• **Document**
Oil: 62.41, +1.22. Still in the lateral move that started with the
February selling.


Gold: 1312.30, -5.5. Unable to hold near the 50 day EMA and breaking lower
again.


MONDAY

It is FOMC week and this time it is expected the Fed will hike rates 25 BP,
one of those 3 hikes for 2018. More important than the hiking is the QT,
the 'quantitative tightening' as the Fed removes the buys of the junk assets
from its balance sheet, the 'give us your poor, your wretched junk assets
yearning for a buyer of last resort' program. As with that immigration
period, there comes a time when you don't need them anymore, and just as
immigration was shut down in the 1930's until the 1960's, the asset buying
program is unneeded.

Okay, so FOMC is the big dog but there is also Existing Home Sales, Leading
Economic Indicators, Durable Goods Orders, and New Home Sales. Enough to
keep things interesting as the Fed digests the stronger than expected
Industrial production for February (1.1% vs 0.3% exp vs -0.3% January) and
Capacity Utilization (78.1% vs 77.7% exp vs 77.4% January). Michigan
sentiment was also up at 102.0 from 99.7 in February. If the FOMC raises as
expected, that should at least not rattle markets.

• **Your goal**
Continue the market commentary on FOMC week, starting right after its last sentence.

• **Provided material**

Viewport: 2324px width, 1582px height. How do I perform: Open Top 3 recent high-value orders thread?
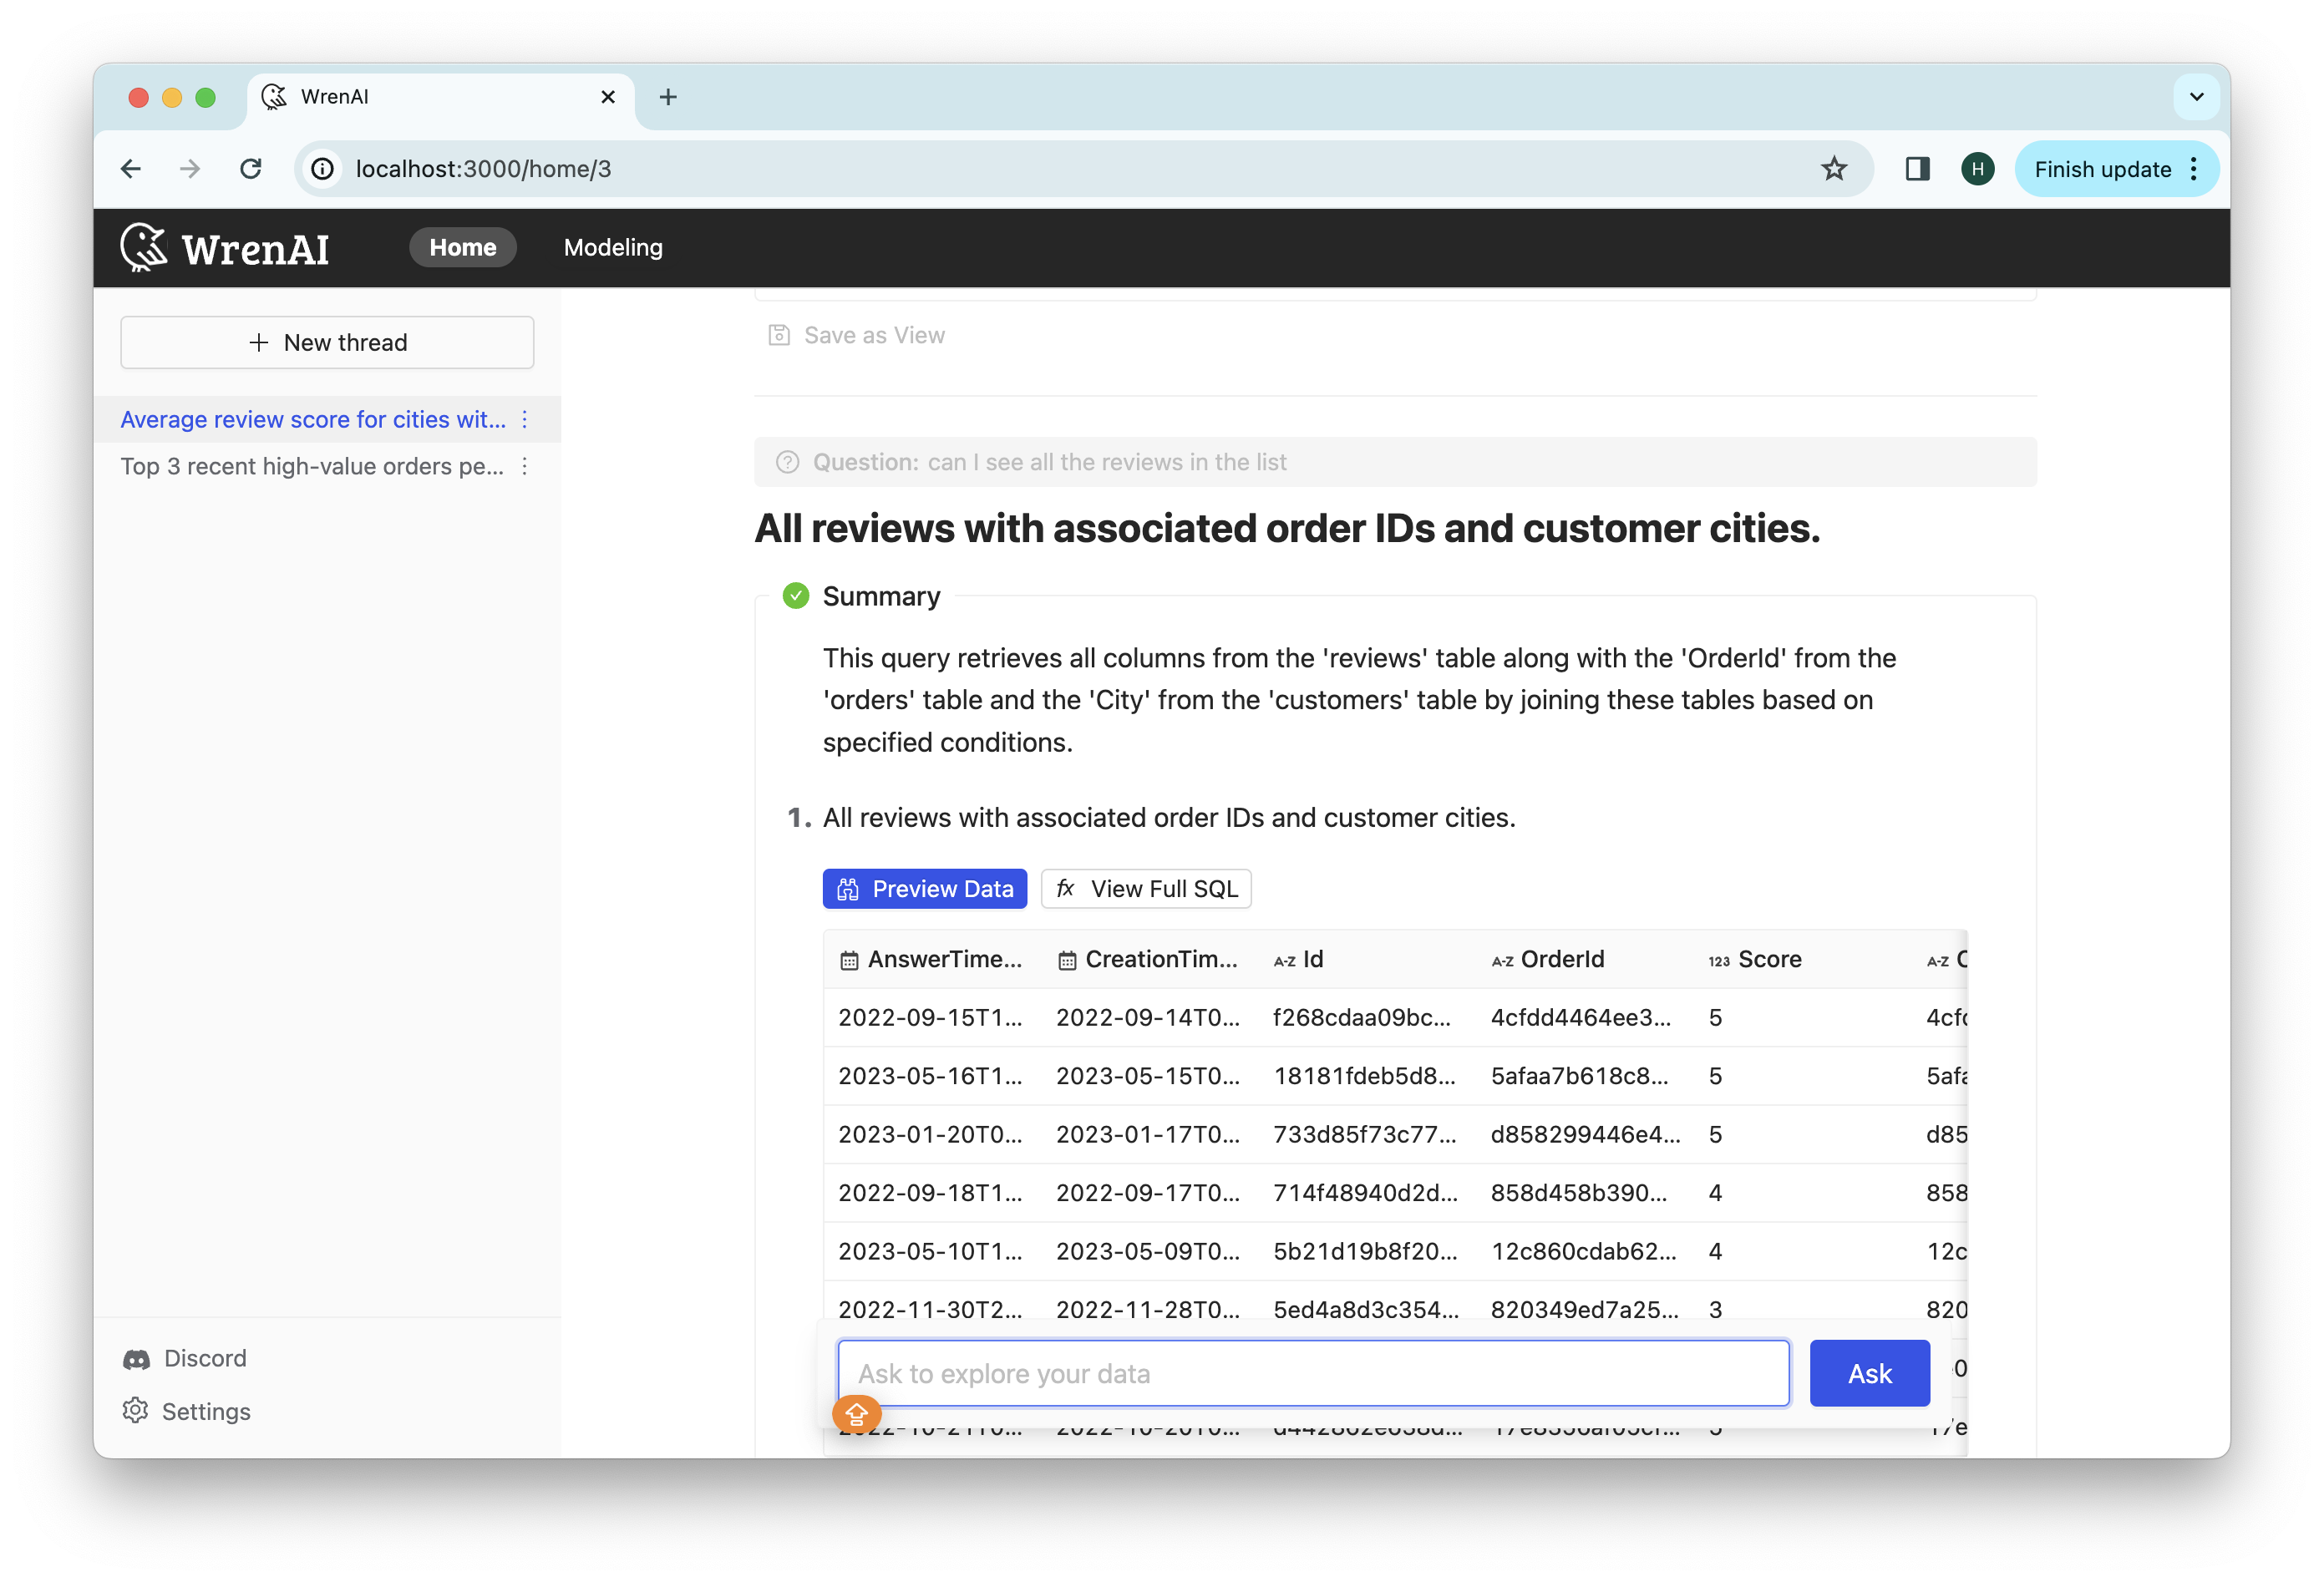pyautogui.click(x=311, y=466)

• **Right answer**
This is one of those situations where we see a lot of really interesting
upside patterns, but most of which are tests of upside moves. The leading
indices have recovered much or all of the February losses. They rallied to
new highs or close thereto and are now testing those moves.

The big question, the huge question, is whether they can use the
consolidations to break higher yet again, putting in new highs that can
hold. If there is a fail at this point, it is likely an epic one that leads
to a test of the February low. If not, then there will be some good buys
and moves to profit from, even if they are at higher highs and leave you
with that uncomfortable feeling that there is that low still hanging out
there.

Recall in October I wrote that we just had to get used to the idea of buying
the FAANG and letting them work for us even if not much else was working?
That paid off huge for us. This is developing into one of those situations
where we just have to accept it for what it is, and if the moves are made,
buy them. Heck, isn't that what we ALWAYS do? We can contemplate,
postulate, speculate, and other 'ates that we want, but when it comes down
to it, you look at good patterns up or down, and if they make the moves,
then you follow the moves.

Key for this area, given the Tuesday action, is how any new breaks higher,
to new highs particularly, are treated. If they get the same old smack in
the face that Tuesday saw, that shows the sellers are still ready, willing,
and able to sell at this level. Breaks higher that fail shortly thereafter
are of course not good action, and if they start popping up all over the
place, that tells you the sellers are using each move higher to unload
shares and that a downturn is coming.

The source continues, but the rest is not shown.